Here are some beautiful photos of one of the wonders of the world - Indonesia's Borobudur, built by the original Buddhists of Indonesia, before the Arabs brought their religion here.
It's a testament to the strength and genuine diversity of Indonesia that 16 May is a public holiday - to celebrate the life, death, and enlightenment of Buddha.
The holiday is significant for Indonesia’s 1.7 million Buddhists (out of around 250 million total population), while the majority of the population enjoy a Buddha-inspired day-off from their usual work or school activities.
I admire the moral strength and character of those Indonesian communities who've resisted the imports and remained true to their original cultures - like the Hindus of Bali and the very strong and loving Buddhists.
Selamat Hari Waisak!
Here's some background:
Buddhists in Indonesia honor Buddha and his enlightenment through various celebrations.
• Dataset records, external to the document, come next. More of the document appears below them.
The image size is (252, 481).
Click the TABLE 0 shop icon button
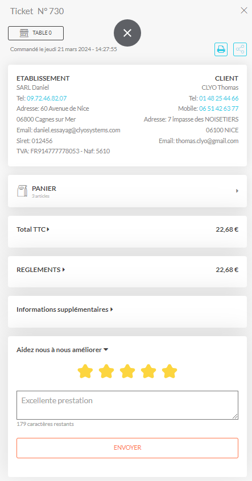click(36, 33)
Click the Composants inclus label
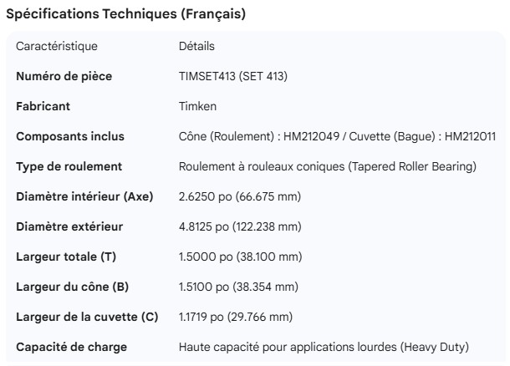510x366 pixels. [70, 136]
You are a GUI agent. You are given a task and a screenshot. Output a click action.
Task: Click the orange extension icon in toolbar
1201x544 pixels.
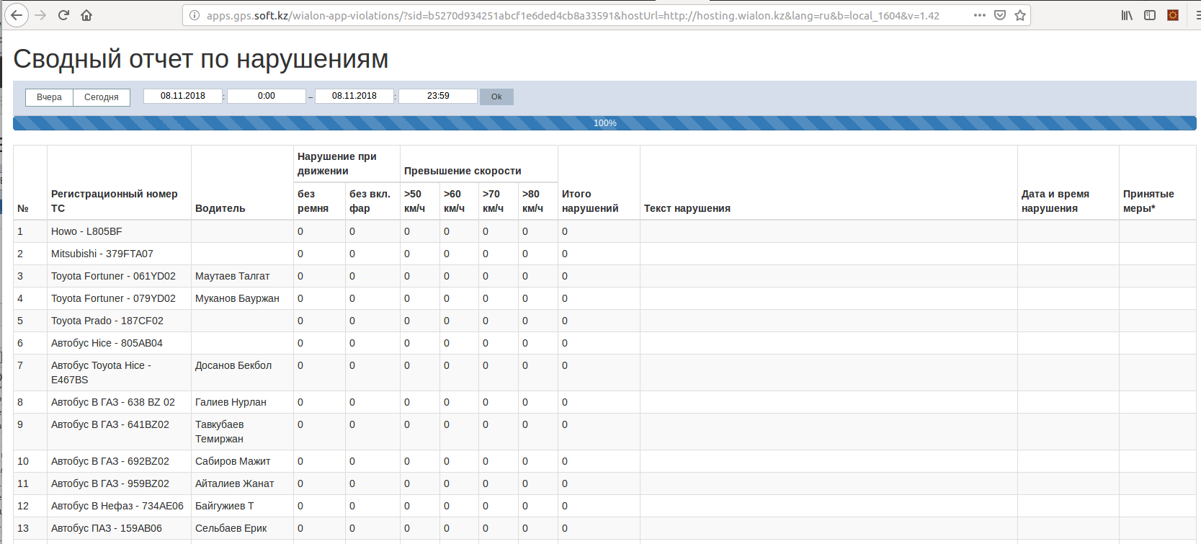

The holiday is associated with flowers, bright colours, and many beautiful sights.
Just before dawn on Waisak Day, Indonesian Buddhists will gather at temples for ceremonies that honor Buddha and his teachings. Once the ceremony concludes, Buddhist flags are often hoisted. Indonesian Buddhists will also sing Buddhist hymns.
It is also a common practice for people to present an offering of flowers to a temple’s statue of Buddha. The flower is a symbol of life. Just like life, flowers are beautiful, but they will eventually wither and die. The flower offerings serve as a reminder to people that life is precious and fleeting.
The most popular place to celebrate Waisak Day is Borbudur. Borbudur is a large Buddhist temple that hosts an elaborate Waisak Day festival. Each year, many Buddhists from across Indonesia make a pilgrimage to Borbudur. People can visit Borbudur to encounter all of the temple’s monks gather for a large ceremony of meditation.
During this ceremony, the monks gather in a large circle and chant mantras. It is considered polite to leave a small donation of food or money for the monks during Waisak Day. Borbudur is also open to non-Buddhist visitors.